[LLVMdev] loop vectorizer

Nadav Rotem nrotem at apple.com
Wed Oct 30 13:56:28 PDT 2013


Hi Frank, 

> We are looking at a variety of target architectures. Ultimately we aim to run on BG/Q and Intel Xeon Phi (native). However, running on those architectures with the LLVM technology is planned in some future. As a first step we would target vanilla x86 with SSE/AVX 128/256 as a proof-of-concept.

Great! It should be easy to support these targets. When you said wide-vectors I assumed that you mean old school vector-processors. Elena Demikhovsky is working on adding AVX512 support and once she is done things should just work. We will need to support some of the new features of AVX512 such as predication and scatter/gather to make the most out of this CPU.  I don’t know too much on BG/Q, but maybe Hal can provide more info. 

> 
> Most of our generated functions implement pure data-parallel operations which suit vector instructions. There are of course some kernels that require scatter/gather but I don't worry about those right now.

> What I don't understand: How can the loop vectorizer be good on a small vector size but not so good on a large one? (I guess this is what you're saying with SIMD vector as a 'small vector'). Isn't this functionality completely generic in the loop vectorizer and its algorithm doesn't care about the actual 'width' of the vector?
> Why did you bring up gather/scatter instructions? The test function doesn't make use of them.

If scatter/gather were free (or low cost), then it could allow vectorization of many more loops, because many times the high-cost of non-consecutive memory operations prevent vectorization.   

> What's the role of gather/scatter in the loop vectorizer?

Simply to load/store non-consecutive memory locations.

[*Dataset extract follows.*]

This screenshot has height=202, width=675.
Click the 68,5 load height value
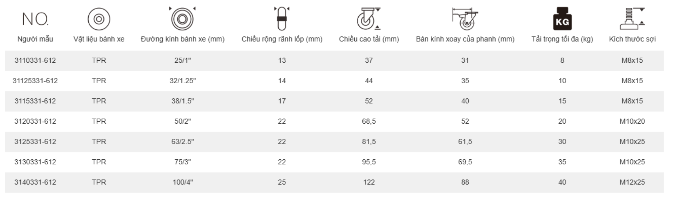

> I know one needs to insert/extract values to/from vectors in order to use them for scalar operations. But in the case here, there are no scalar operations. That's what I mean with these functions implement purely data-parallel/vector operations.
> 
> Regards whether we have other problems. That's the good news about it: There are no other problem. Our applications already runs (and is correct) using the LLVM JIT'er. However, only with a datalayout that's not optimal for CPU architectures. In this case the functions get vectorized, but the application performance gets hurt due to cache thrashing. Now, applying an optimized data layout, which maximizes cache line reuse, introduces these 'rem' and 'div' instructions mentioned earlier which seem to let the vectorizer fail (or be it the scalar evolution analysis pass).
> 
> Is there fundamental functionality missing in the auto vectorizer when the target vector size increases to 512 bits (instead of 128 for example)? And why?
> 

Scatter/Gather cost model (and possibly intrinsics), support for predicated instructions, AVX512 cost model. 

> What needs to be done (on a high level) in order to have the auto vectorizer succeed on the test function as given erlier?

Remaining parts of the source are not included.